Exercise directions
Pick out every line of the entries below where "page" occurs, and copy those lines.

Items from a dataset
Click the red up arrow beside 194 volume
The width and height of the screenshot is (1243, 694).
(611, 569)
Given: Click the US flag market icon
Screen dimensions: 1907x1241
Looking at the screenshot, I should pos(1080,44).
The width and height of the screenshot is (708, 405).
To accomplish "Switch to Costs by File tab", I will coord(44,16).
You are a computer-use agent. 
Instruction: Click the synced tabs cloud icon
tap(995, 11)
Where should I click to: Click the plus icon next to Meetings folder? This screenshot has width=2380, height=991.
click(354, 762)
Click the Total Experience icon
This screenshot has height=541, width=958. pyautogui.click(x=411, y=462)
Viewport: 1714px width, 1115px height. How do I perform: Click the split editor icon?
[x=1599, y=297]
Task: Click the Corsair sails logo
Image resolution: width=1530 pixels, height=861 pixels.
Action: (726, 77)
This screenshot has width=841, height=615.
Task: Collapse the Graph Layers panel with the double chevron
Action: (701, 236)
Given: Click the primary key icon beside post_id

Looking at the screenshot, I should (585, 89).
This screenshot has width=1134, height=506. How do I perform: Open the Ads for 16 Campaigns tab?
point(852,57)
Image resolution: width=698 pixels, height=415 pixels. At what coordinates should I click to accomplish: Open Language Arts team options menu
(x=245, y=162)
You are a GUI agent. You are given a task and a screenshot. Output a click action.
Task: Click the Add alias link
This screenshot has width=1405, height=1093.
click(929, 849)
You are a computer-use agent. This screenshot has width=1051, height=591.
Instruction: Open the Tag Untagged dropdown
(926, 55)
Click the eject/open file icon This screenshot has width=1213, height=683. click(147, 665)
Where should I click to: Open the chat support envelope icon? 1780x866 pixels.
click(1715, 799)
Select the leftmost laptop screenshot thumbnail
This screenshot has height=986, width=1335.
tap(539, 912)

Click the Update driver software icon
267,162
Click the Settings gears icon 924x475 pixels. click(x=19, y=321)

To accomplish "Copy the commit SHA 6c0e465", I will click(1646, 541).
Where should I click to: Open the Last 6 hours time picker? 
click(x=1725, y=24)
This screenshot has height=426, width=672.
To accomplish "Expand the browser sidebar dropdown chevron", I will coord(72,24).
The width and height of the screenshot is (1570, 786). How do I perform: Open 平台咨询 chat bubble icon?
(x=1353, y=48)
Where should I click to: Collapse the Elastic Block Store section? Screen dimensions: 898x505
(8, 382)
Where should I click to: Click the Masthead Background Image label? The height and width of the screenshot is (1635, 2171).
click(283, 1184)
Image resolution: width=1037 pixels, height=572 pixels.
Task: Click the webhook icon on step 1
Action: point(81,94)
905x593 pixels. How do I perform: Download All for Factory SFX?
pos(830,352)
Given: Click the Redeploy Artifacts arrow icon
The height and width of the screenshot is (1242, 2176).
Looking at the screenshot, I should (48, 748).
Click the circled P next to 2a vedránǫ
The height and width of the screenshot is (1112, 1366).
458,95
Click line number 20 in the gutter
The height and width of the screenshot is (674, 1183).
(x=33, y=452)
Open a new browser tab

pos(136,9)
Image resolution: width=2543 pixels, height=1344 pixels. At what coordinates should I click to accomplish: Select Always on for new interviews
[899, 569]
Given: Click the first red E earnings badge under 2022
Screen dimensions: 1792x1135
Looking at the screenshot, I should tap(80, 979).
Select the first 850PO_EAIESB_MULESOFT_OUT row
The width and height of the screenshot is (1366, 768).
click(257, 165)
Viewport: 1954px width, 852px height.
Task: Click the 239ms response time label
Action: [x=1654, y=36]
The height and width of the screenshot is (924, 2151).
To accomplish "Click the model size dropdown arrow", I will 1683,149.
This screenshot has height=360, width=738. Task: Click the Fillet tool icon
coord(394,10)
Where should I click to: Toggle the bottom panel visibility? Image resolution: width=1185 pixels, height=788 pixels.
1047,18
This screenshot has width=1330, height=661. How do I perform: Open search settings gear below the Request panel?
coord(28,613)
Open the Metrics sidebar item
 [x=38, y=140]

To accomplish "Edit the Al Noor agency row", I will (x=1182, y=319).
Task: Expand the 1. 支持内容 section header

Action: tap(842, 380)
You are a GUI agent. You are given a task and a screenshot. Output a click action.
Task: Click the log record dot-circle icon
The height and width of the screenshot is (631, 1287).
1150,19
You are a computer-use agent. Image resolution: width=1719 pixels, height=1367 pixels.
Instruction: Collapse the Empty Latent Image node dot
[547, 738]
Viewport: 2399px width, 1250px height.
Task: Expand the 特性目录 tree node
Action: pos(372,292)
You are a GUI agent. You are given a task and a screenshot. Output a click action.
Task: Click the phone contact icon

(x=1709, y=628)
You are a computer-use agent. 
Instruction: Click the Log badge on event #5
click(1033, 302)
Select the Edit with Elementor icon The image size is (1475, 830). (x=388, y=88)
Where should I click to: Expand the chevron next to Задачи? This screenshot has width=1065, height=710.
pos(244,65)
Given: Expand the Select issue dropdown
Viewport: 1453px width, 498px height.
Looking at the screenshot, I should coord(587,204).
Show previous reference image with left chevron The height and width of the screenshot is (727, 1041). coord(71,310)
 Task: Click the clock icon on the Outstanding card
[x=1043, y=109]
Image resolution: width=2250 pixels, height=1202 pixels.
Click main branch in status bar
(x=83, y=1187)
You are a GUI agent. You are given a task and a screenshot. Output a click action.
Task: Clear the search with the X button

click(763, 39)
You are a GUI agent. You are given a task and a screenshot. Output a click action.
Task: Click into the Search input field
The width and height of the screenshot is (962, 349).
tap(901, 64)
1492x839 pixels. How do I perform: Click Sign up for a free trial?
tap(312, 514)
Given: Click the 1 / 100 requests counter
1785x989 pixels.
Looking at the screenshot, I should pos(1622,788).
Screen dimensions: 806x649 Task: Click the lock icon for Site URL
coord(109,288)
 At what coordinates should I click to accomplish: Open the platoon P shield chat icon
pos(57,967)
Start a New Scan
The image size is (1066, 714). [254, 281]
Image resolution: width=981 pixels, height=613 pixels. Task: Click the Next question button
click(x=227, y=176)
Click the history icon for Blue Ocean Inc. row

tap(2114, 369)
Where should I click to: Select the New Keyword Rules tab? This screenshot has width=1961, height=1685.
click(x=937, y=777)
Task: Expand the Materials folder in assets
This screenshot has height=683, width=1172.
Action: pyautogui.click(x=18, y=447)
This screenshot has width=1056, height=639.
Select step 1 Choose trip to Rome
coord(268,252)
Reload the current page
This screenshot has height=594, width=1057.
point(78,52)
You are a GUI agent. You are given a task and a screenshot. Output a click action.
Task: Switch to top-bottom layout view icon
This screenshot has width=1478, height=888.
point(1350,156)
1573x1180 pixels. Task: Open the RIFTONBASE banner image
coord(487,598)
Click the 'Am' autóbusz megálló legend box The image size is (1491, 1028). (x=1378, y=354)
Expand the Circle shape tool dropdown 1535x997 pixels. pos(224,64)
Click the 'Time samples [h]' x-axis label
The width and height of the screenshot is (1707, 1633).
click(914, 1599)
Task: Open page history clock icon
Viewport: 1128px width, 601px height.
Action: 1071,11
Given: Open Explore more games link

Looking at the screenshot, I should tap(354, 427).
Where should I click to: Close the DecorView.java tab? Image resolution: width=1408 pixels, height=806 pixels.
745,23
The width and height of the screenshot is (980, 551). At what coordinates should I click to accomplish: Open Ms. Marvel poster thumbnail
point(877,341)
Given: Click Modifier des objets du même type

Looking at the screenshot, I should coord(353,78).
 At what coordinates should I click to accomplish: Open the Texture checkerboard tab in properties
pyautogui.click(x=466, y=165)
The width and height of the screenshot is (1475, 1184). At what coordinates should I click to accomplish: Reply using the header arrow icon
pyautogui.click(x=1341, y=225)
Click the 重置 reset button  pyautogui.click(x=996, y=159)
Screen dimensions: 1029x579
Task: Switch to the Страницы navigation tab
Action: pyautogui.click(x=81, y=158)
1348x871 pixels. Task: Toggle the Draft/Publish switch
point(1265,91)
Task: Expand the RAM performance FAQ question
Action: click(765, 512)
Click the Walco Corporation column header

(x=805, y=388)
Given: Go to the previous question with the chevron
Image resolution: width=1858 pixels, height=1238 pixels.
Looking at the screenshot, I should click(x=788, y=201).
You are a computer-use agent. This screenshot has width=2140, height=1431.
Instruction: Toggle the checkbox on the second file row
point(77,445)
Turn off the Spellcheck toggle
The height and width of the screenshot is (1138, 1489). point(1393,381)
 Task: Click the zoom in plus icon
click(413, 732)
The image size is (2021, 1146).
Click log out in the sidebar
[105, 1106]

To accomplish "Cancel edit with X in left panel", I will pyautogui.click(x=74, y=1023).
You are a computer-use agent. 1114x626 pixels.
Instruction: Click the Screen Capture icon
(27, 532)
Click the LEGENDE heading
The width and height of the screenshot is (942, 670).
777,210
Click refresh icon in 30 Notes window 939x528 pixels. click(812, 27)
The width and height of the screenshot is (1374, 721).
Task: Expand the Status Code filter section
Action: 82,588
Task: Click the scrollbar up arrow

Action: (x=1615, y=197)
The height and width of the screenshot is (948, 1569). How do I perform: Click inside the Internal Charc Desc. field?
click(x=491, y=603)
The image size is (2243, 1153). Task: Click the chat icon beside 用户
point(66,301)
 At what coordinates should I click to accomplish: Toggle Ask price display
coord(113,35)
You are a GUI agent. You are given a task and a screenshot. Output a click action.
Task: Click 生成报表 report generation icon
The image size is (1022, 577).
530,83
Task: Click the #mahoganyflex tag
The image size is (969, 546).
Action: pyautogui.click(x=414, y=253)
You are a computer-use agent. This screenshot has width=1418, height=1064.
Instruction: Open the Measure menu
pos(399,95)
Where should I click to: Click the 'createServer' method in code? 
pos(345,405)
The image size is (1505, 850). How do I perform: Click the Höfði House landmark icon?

Response below
Reload the current page
Task: Open page history clock icon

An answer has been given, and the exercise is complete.